Это воззвание японского императора могло бы служить образцом сознательной человечности и скромности не только дли наших газетных патриотов, но и для государственных деятелей и публицистов западной Европы. Никогда европейские победители не говорили таким языком, когда заявляли о своем торжестве над неприязненным народом, с которым только что окончена война. Трудно даже представить себе, чтобы немцы после Седана публично и оффициально осуждали всякие оскорбительные отзывы о французах и выражали решимость восстановить с ними добрые соседские отношения. Что касается нашей патриотической печати, то она совершенно неспособна возвыситься до того христианского понимания международных обязанностей и задач, которое выражено правителем нехристианской державы тотчас после окончания победоносной войны с давнишними соперниками и врагами. Наши патриоты, обвиняющие японцев в жестокосердии и неумеренном честолюбии, не могут говорить так миролюбиво и спокойно не только о чужих и враждебных народах, но и о племенах, входящих в состав российской империи. И эти господа, неустанно проповедующие политику племенной злобы и ненависти у себя дома, берутся поучать других идеям гуманности и умеренности после победы.
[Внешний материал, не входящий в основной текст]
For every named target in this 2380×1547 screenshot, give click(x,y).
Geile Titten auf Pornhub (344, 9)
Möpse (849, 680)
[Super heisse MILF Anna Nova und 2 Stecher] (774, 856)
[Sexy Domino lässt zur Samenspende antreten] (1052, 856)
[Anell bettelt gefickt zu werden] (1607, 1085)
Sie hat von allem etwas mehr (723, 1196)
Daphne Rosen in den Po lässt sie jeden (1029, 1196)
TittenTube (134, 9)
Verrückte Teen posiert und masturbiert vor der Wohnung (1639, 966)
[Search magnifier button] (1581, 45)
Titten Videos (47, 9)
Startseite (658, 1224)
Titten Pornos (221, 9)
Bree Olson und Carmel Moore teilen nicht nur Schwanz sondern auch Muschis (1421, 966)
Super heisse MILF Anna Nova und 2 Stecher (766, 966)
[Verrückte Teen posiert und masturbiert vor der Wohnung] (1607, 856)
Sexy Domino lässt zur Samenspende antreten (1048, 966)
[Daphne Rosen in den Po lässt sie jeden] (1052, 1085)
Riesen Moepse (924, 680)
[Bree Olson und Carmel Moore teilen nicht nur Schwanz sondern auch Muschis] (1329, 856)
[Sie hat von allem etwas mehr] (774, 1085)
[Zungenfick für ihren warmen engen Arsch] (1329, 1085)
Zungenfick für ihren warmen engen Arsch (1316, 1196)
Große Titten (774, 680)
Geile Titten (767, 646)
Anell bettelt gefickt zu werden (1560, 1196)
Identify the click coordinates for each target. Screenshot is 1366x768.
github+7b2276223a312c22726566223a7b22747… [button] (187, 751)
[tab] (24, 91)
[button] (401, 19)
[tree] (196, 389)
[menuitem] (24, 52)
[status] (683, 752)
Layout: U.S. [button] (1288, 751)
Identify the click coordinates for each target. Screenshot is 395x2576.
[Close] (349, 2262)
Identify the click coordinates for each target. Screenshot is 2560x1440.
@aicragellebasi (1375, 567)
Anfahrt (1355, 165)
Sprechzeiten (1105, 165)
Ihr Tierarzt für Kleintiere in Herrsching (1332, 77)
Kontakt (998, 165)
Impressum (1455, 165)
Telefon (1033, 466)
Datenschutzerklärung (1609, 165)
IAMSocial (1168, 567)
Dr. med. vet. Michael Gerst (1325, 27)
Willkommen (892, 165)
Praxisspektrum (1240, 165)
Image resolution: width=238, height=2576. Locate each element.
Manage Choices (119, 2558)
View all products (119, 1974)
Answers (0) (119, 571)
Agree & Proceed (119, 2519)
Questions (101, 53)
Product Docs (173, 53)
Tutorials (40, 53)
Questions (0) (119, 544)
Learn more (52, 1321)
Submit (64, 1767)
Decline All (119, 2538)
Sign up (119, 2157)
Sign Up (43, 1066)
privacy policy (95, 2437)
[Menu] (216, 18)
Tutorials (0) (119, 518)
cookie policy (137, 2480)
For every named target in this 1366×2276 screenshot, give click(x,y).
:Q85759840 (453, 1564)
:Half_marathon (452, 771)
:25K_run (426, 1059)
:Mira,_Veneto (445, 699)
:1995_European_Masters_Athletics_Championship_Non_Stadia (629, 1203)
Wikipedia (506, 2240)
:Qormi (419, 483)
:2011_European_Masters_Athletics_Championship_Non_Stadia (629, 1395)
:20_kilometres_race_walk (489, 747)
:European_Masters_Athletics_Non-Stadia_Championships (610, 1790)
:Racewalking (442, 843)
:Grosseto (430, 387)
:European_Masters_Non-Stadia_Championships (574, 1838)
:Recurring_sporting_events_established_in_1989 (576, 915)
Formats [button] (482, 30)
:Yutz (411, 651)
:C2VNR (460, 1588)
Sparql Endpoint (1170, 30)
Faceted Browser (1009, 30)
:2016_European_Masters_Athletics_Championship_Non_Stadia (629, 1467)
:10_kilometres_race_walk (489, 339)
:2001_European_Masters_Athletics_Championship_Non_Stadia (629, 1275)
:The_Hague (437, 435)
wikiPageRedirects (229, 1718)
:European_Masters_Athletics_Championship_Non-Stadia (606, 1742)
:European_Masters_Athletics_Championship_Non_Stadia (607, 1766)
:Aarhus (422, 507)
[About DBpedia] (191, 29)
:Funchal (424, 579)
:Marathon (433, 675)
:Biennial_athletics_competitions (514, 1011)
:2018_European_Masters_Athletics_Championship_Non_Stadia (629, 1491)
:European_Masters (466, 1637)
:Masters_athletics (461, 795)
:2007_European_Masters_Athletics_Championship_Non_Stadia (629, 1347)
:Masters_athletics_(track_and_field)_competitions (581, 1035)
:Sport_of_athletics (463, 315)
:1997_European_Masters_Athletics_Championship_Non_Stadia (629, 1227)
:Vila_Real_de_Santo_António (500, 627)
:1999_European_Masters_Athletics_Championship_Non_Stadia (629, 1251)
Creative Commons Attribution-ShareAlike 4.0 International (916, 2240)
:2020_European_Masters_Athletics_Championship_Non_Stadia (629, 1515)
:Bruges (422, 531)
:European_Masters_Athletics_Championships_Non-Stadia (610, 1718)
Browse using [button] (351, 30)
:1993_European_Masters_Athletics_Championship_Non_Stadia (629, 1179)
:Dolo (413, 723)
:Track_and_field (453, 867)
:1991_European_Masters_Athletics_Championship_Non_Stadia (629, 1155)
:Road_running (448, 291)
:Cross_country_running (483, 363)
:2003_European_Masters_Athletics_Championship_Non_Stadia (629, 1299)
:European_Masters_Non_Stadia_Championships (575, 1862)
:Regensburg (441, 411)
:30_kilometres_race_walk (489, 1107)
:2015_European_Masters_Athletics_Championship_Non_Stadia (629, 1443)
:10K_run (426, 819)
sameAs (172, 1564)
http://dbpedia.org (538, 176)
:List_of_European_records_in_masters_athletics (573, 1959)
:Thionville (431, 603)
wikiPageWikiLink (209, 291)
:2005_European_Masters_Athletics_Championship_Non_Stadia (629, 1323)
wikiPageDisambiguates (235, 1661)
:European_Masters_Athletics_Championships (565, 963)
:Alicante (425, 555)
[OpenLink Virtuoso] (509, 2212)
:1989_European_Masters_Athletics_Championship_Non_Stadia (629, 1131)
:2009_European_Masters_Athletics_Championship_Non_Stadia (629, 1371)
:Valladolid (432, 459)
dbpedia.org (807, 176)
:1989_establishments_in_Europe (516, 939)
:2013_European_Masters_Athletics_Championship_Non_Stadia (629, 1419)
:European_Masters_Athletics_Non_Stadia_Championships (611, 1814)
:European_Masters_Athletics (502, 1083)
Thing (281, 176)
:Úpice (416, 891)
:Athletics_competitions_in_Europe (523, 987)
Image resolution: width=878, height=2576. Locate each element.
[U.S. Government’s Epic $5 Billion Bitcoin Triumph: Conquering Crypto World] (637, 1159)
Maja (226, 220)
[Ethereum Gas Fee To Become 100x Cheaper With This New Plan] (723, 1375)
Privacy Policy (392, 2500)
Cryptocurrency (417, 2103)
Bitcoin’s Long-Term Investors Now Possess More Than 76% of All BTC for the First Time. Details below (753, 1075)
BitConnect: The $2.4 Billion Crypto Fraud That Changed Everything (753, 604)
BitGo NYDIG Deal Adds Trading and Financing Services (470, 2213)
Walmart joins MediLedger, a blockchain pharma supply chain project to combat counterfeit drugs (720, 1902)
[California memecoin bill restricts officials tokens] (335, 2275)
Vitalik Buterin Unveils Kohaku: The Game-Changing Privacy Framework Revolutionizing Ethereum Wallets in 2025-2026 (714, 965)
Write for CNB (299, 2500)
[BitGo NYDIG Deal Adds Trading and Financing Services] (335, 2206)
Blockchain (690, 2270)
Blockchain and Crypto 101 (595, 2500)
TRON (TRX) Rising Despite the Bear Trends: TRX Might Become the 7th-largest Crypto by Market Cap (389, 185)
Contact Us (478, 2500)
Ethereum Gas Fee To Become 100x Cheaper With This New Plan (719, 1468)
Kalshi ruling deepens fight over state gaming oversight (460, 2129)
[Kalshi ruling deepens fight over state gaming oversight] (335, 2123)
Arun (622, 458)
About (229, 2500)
Газеты, не стесняющиеся систематически возбуждать самые дурные чувства против инородческого населения собственной страны, толкуют о неразумности и смелости японского шовинизма, нуждающегося будто бы в насильственном или по крайней мере дипломатическом обуздании. Оказывается, однако, что японский шовинизм, если он существует, публично отвергнут и осужден самим правительством Японии еще прежде, чем дошли до нее советы и угрозы наших доморощенных шовинистов. Скорое согласие Китая на японские условия мира лучше всего доказывает, что требования победителей соответствуют действительному положению вещей и не представляются чрезмерными самим побежденным. Возможно также, что между недавними врагами установились бы со временем те дружественна соседские отношения, которые предсказываются в прокламации японского микадо, и о которых до сих пор не смеют мечтать немцы и французы в Европе, через двадцать пять лет после побед Мольтке и Бисмарка!

Если же теперь последовало вмешательство европейской дипломатии в дело заключения окончательного мира между Китаем и Японией, то этот серьезный шаг имеет, конечно, другие, более веские причины, чем желание защитить китайцев от [418] преувеличенных японских притязаний, как полагают, невидимому, ваши газетные охранители. С точки зрения международной справедливости вообще, трудно было бы, напр., сказать что-нибудь против присоединения к Японии порта Артура, взятого ее войсками штурмом; а этот порт составляет южную оконечность полуострова Лиао-Тонг, включение которого в условия мирного договора вызвало наибольше протестов в нашей и заграничной печати. Но полуостров Лиао-Тонг есть часть Манджурии, прилегающей к русским владениям, и находится на северо-западе от Кореи, объявленной независимою; а порт Артур, лежащий у входа в Печилийский залив, был бы постоянною угрозою для Пекина, вследствие чего Япония приобрела бы преобладающее положение одновременно относительно Кореи и Китая. Заинтересованные стороны, быть может, мирно устроились бы, сообразно изменившимся обстоятельствам, без ущерба для сохранения мира на дальнем Востоке; но интересы других держав, имеющих политические и торговые связи с Китаем, могли бы пострадать от такой перемены и очутились бы в некоторой зависимости от доброй воли Японии. Притом и для нас было бы, без известных гарантий, не совсем удобно иметь новых предприимчивых и энергических соседей на азиатском материке, где обширные области населены весьма редко и где у нас нет и еще долгое время не может быть многочисленных армий. Чтобы предупредить эти нежелательные последствия и обеспечить мир на восточной окраине Азии, Россия вместе с Германиею и Францией протестовала против присоединения полуострова Лиао-Тонга к Японии. Нельзя, в самом деле, забыть, что современное состояние «вооруженного мира» Европы коренится именно в том обстоятельстве, что Германия овладела Эльзасом и Лотарингиею и что вообще условия мира между Франциею и Германиею остались тогда без всякого протеста. Европа расплачивается за то и по настоящее время ежегодными расходами по вооружению, сверх тех 5 миллиардов, которые заплатила тогда Франция.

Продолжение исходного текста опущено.